There are two things I would do:

  • Use the technique described by Kevin in this blog post, to better understand workload characteristics
  • Do not use auto_partitioner and try grainsize of 1. According to your data (relatively small # of iterations and relatively large time), the ratio of computation to iteration overhead should be big enough to justify this grainsize; and it gives best possible balancing. You might try to increase grainsize later if required.

Using these two options together, you might get the exact time spend at each iteration. Given the number of iterations, it is feasible to obtain, and analyze load balancing then.

I think your problem is that you don't really have any CPU to divide and conquer. Having a single core with hyper threading is not the same as having 2 cores. In fact, I would have predicted that your perf would be worse than that just using a single thread. You are essentially telling the system to divide and conquer the work, but you really only have one compute resource to execute. Thus, all you have done is add work to what you are tring to do, i.e. instead of just computing, you are computing and trying to divide the work.

Get a new computer with 2 or 4 cores and you will see some real performance gains.

/JMB

Thanks, Alexey and JMB. The 'timestamp output+ grainsizeof 1' plan sounds good (and in hindsight embarassingly obvious), so I'll try that. I'd alreadyexperimented with simple_partitioner and grainsize 8 on a proper dual-core machine with no improvement, so the list must be very badly imbalanced in some subtle way.

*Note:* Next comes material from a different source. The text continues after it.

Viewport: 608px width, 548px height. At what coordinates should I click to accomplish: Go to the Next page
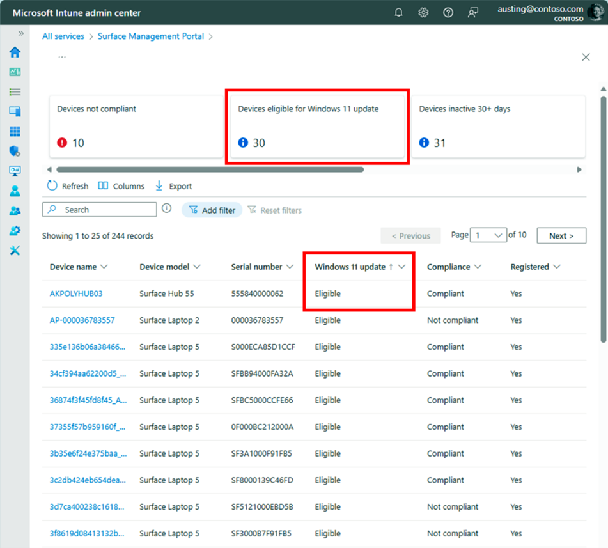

You might also take a look at my blog entries on analyzing TBB pipeline performance using Intel Thread Profiler and ITT event notifications, which is a great way to look at load balance issues, although I suspect JMB may have hit the right note. Hyper-Threading is a win when you have a mix of operations and can more fully utilize the functional units in the CPU by splitting it between a pair of threads, but if you're just pounding on specific units--like doing lots of floating point--you can saturate the out-of-order engine with justa single Hyper-Thread. Adding a second thread just adds more overhead. But first I would recommend you try Alexey's suggestion regarding grain size.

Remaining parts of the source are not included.